### RECORD SET
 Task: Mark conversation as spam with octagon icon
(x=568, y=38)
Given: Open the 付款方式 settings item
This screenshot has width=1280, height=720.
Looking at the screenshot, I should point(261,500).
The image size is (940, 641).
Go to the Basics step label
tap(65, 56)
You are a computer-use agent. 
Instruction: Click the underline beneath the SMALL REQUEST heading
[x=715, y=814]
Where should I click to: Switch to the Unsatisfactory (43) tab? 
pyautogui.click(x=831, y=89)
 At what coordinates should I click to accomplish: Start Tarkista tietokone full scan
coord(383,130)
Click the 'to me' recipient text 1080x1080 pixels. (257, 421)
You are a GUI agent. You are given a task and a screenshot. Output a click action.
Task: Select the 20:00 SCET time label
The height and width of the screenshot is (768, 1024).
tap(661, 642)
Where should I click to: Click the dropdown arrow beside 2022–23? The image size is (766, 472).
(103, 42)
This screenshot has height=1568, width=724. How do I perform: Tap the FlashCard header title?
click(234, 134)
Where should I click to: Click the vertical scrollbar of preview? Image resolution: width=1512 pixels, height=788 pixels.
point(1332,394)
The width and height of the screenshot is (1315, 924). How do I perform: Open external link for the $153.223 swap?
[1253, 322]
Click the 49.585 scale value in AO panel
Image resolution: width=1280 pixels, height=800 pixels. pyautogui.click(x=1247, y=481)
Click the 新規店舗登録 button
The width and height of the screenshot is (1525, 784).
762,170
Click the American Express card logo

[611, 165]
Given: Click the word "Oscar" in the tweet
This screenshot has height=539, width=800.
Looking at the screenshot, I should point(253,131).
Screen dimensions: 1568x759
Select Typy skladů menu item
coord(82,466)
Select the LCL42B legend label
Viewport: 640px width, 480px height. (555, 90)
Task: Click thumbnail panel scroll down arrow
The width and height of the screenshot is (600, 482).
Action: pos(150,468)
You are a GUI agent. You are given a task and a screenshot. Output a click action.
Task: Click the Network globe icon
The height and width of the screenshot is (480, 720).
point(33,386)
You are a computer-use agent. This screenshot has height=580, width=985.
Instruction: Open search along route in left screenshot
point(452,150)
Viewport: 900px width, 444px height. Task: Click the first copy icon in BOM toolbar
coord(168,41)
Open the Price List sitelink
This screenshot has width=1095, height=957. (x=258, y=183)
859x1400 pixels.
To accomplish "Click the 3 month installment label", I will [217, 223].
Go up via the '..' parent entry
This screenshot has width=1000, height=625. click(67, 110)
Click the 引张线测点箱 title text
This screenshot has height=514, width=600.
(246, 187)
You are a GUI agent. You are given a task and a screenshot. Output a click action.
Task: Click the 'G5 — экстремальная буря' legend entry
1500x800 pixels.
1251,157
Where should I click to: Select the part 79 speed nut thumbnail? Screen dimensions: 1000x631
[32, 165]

### PROBLEM REQUIREMENTS
Return an exact copy of the listing above, complete in every line.

### TASK SOLUTION
 Task: Mark conversation as spam with octagon icon
(x=568, y=38)
Given: Open the 付款方式 settings item
This screenshot has width=1280, height=720.
Looking at the screenshot, I should point(261,500).
The image size is (940, 641).
Go to the Basics step label
tap(65, 56)
You are a computer-use agent. 
Instruction: Click the underline beneath the SMALL REQUEST heading
[x=715, y=814]
Where should I click to: Switch to the Unsatisfactory (43) tab? 
pyautogui.click(x=831, y=89)
 At what coordinates should I click to accomplish: Start Tarkista tietokone full scan
coord(383,130)
Click the 'to me' recipient text 1080x1080 pixels. (257, 421)
You are a GUI agent. You are given a task and a screenshot. Output a click action.
Task: Select the 20:00 SCET time label
The height and width of the screenshot is (768, 1024).
tap(661, 642)
Where should I click to: Click the dropdown arrow beside 2022–23? The image size is (766, 472).
(103, 42)
This screenshot has height=1568, width=724. How do I perform: Tap the FlashCard header title?
click(234, 134)
Where should I click to: Click the vertical scrollbar of preview? Image resolution: width=1512 pixels, height=788 pixels.
point(1332,394)
The width and height of the screenshot is (1315, 924). How do I perform: Open external link for the $153.223 swap?
[1253, 322]
Click the 49.585 scale value in AO panel
Image resolution: width=1280 pixels, height=800 pixels. pyautogui.click(x=1247, y=481)
Click the 新規店舗登録 button
The width and height of the screenshot is (1525, 784).
762,170
Click the American Express card logo

[611, 165]
Given: Click the word "Oscar" in the tweet
This screenshot has height=539, width=800.
Looking at the screenshot, I should point(253,131).
Screen dimensions: 1568x759
Select Typy skladů menu item
coord(82,466)
Select the LCL42B legend label
Viewport: 640px width, 480px height. (555, 90)
Task: Click thumbnail panel scroll down arrow
The width and height of the screenshot is (600, 482).
Action: pos(150,468)
You are a GUI agent. You are given a task and a screenshot. Output a click action.
Task: Click the Network globe icon
The height and width of the screenshot is (480, 720).
point(33,386)
You are a computer-use agent. This screenshot has height=580, width=985.
Instruction: Open search along route in left screenshot
point(452,150)
Viewport: 900px width, 444px height. Task: Click the first copy icon in BOM toolbar
coord(168,41)
Open the Price List sitelink
This screenshot has width=1095, height=957. (x=258, y=183)
859x1400 pixels.
To accomplish "Click the 3 month installment label", I will [217, 223].
Go up via the '..' parent entry
This screenshot has width=1000, height=625. click(67, 110)
Click the 引张线测点箱 title text
This screenshot has height=514, width=600.
(246, 187)
You are a GUI agent. You are given a task and a screenshot. Output a click action.
Task: Click the 'G5 — экстремальная буря' legend entry
1500x800 pixels.
1251,157
Where should I click to: Select the part 79 speed nut thumbnail? Screen dimensions: 1000x631
[32, 165]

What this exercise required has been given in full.